The battle between China and the United States over Africa’s oil and gas resources is becoming more and more intense,” says Patrick Morris, President and CEO of Gold Star Resources Corp., a Canadian-based energy resource company targeting ‘onshore’ energy resource opportunities in Liberia, Cote d’Ivoire and Ghana. The company recently signed a Letter-of-Intent with Bengal Bight Ghana Ltd. to acquire 100% interest in the hydrocarbon rights of Bengal’s 1,000 sq. km. Tiampoum mining concession in Cote d’Ivoire, near the border of Ghana. Gold Star also recently disclosed that it acquired International Resource Strategies Liberia Energy, Inc.
According to Morris, “The International Energy Agency now projects that China’s net oil imports will soar from 3.5 million barrels per day in 2006 to over 13 million barrels per day by 2030. China already receives 60% of Sudan’s oil exports. While the U.S. today is still the number one importer of Africa oil, China is quickly closing the gap and has already sped past Great Britain and France to emerge as Africa’s second largest trading partner. China’s industrial growth has made that nation the second largest consumer of oil worldwide. There’s no question that China is winning more and more of African oil as each month passes.”
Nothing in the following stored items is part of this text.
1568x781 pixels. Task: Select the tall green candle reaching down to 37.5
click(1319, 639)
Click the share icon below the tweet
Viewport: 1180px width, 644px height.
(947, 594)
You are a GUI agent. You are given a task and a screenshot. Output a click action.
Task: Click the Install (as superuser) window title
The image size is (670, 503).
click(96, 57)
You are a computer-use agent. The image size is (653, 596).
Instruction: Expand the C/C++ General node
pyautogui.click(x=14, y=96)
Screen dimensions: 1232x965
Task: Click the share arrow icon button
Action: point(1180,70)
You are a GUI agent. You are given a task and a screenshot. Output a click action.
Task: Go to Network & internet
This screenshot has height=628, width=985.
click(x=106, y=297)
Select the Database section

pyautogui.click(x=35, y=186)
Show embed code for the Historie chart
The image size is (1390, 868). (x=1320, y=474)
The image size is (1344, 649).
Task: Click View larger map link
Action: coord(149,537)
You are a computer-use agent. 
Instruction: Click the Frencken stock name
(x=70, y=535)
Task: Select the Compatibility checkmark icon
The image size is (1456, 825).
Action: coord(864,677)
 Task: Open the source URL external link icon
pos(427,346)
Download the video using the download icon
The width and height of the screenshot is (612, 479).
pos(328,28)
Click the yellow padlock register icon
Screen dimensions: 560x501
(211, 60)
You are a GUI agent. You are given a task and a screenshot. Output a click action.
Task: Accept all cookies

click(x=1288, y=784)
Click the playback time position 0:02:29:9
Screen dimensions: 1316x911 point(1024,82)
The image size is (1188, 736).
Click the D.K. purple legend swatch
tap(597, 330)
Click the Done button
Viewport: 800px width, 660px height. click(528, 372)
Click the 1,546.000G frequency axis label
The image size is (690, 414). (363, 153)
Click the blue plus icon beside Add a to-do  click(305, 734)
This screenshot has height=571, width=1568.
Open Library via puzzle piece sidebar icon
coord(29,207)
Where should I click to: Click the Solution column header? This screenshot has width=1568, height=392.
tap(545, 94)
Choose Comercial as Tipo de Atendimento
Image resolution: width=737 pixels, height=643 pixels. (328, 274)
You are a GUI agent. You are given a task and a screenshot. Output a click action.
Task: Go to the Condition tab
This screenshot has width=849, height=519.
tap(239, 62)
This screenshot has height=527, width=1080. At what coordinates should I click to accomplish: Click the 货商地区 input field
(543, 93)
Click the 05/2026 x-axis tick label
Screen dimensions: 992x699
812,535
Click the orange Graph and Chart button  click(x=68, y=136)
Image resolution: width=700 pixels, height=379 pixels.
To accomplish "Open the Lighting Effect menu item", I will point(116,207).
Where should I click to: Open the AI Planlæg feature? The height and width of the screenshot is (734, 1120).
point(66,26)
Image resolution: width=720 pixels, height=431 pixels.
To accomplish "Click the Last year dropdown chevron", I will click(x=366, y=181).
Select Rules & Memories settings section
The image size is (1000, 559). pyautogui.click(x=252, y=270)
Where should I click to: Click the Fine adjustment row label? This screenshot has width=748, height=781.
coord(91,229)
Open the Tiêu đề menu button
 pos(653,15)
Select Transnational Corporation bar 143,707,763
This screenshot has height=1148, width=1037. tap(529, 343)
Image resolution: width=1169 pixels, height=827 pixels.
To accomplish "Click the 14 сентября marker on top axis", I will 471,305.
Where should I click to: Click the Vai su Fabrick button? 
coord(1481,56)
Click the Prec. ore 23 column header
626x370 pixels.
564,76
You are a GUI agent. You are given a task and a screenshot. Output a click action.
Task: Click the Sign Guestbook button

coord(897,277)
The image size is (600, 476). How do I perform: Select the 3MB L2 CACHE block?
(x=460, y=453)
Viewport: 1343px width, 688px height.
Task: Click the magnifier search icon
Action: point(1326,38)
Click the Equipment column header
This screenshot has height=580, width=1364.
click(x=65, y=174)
Morris also pointed out that trade between Africa and China has grown about 30% in the past ten years. “Based on substantive government reports, trade between Africa and China will exceed $100 billion by 2010,” the Canadian oil executive predicted. “The United States and China will now be in an intense competitive race for the lion’s share of this trade market. Both nations will be pouring billions of dollars into rebuilding Africa’s infrastructure including transportation, medical and educational projects. These projects go hand-in-hand with the African oil scramble and will ultimately benefit the African people and their economy over the next 20 years. China is using the African oil and gas markets to rapidly surpass the United States from a geopolitical and economic standpoint.”
Global Oil & Gas Exploration
According to industry research firm IBISWorld, Africa and the Middle East are expected to account for about 34% of global oil and gas production in 2009, up from about 32% in 2004.
The oil and gas industry’s main products are crude oil and natural gas. Crude oil is expected to account for 67% of global output by value in 2009 and natural gas for the remaining 33%. The share accounted for by oil peaked at about 78% in 2008, reflecting the relatively strong growth in oil prices compared with gas prices.